Abstract

Diabetes is not a single homogenous disease but composed of many diseases with hyperglycaemia as a common feature. Four factors have, historically, been used to identify this diversity: the age at onset; the severity of the disease, i.e. degree of loss of ß-cell function; the degree of insulin resistance and the presence of diabetes-associated autoantibodies (DAA). Our broad understanding of the distinction between the two major types, type 1 diabetes and type 2 diabetes, are based on these qualities, but it has become apparent that they do not precisely capture the different disease forms. Indeed, both major type of diabetes have common features, encapsulated by adult-onset autoimmune diabetes and maturity onset diabetes of the young. As a result, there has been a repositioning of our understanding of diabetes. Much of what we know about type 1 diabetes relates to childhood-onset type 1 diabetes.  This condition is induced early in life and there is a chronic and in some cases prolonged prelude before clinical diabetes develops. The genetic background to the disease is well characterised.

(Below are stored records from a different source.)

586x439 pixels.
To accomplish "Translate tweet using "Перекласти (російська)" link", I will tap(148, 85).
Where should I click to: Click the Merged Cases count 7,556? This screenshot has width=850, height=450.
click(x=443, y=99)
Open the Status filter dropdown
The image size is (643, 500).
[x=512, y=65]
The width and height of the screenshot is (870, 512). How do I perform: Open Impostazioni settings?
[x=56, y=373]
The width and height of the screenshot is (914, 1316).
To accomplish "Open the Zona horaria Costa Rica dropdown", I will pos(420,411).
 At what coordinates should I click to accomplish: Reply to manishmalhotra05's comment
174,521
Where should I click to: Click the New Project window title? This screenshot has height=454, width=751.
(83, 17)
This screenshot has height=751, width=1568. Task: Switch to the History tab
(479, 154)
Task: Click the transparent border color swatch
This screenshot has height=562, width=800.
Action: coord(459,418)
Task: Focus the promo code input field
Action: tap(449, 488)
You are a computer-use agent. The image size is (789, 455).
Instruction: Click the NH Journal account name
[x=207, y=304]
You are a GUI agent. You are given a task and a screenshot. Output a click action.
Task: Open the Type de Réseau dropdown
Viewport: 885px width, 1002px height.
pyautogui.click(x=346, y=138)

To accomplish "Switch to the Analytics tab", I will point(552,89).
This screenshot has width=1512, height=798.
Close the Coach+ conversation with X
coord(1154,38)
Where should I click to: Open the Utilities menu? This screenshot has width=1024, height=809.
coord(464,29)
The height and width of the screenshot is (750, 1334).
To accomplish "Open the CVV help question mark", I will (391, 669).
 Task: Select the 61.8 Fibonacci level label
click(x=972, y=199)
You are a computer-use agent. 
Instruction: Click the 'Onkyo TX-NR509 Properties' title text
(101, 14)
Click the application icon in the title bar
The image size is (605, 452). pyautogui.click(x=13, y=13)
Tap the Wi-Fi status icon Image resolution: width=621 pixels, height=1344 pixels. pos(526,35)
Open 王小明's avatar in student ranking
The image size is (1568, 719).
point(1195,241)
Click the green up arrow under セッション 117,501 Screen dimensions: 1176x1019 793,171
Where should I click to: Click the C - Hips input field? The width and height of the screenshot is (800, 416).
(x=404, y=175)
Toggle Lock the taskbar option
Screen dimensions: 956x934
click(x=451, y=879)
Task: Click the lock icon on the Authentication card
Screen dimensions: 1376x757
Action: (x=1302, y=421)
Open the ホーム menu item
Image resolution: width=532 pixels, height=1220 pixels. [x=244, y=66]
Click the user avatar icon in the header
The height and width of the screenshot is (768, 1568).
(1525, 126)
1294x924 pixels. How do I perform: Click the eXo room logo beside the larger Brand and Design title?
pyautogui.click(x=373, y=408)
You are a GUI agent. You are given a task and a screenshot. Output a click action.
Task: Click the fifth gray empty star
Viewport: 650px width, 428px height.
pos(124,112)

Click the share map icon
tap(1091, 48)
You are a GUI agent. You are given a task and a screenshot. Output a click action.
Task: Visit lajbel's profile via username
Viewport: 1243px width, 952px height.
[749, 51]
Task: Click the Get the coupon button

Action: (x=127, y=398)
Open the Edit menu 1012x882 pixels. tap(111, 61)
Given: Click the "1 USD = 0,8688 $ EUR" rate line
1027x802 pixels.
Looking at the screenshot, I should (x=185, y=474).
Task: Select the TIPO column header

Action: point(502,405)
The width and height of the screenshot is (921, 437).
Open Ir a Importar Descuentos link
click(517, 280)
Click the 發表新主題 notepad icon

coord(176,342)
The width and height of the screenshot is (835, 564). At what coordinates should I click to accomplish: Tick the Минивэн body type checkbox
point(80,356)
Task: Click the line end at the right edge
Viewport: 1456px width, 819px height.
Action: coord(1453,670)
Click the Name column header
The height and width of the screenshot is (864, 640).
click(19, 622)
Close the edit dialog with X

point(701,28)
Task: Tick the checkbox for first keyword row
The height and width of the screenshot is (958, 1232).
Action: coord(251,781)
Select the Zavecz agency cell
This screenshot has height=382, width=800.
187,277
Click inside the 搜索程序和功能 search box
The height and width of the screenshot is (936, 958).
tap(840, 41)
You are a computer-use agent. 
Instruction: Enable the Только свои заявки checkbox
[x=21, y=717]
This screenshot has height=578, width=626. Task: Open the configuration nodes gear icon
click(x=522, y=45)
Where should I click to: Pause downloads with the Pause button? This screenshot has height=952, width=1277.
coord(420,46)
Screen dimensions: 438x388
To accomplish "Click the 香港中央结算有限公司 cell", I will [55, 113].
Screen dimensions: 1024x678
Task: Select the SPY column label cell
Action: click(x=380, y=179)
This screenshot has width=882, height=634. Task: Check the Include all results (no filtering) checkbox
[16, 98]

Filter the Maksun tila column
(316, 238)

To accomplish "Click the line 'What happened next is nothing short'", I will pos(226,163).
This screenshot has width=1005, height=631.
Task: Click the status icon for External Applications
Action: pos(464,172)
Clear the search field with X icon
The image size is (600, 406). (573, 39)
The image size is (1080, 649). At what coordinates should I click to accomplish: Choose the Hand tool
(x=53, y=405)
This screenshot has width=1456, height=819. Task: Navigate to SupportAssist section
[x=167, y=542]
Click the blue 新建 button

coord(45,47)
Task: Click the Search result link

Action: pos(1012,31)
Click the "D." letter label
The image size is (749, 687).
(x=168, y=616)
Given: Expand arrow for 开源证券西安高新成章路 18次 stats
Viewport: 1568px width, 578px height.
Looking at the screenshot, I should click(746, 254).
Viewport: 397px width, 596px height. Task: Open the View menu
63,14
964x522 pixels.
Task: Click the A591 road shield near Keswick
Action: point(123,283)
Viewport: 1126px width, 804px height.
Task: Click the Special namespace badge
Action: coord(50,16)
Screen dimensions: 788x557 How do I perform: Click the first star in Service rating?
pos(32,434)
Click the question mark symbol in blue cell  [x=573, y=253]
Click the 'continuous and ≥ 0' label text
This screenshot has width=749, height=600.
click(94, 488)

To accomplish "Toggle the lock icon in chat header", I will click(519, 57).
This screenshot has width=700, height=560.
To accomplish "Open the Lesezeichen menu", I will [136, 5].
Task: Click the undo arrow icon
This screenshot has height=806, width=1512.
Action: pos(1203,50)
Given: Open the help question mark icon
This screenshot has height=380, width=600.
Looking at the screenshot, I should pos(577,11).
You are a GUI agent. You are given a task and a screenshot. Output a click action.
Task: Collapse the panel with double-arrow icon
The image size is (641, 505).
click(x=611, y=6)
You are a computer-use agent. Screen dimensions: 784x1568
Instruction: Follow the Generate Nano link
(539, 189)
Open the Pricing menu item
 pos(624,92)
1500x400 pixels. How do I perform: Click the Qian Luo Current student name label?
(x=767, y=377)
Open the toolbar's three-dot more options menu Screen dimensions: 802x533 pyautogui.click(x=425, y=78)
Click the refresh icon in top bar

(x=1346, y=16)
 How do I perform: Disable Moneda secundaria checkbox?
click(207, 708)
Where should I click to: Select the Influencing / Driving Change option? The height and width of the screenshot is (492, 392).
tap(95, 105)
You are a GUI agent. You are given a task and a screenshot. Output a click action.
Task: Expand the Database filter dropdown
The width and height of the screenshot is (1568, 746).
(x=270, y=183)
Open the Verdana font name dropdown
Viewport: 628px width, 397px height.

We know that the characteristics of autoimmune diabetes vary substantially across a range of clinical, immunological and metabolic features. This landscape of autoimmune diabetes displays a disease in line with that seen in other autoimmune diseases with a similar genetic and immune background. Like them, autoimmune diabetes is predominantly: middle-aged in onset, of varying disease severity, HLA related, with the genetic load being greater the younger the age at diagnosis, with predictive autoantibodies, with titer of autoantibodies reflecting the disease severity, while many with such autoantibodies do not develop clinical disease.  Given the broad clinical phenotype there are diverse therapeutic options within autoimmune diabetes, while the term, non-autoimmune type 2 diabetes, obscures optimal management strategy because it too encompasses substantial heterogeneity. Underlying these developments is a general progression towards precision medicine with the need for precise patient characterisation, currently based on clinical phenotypes but in future augmented by laboratory-based tests.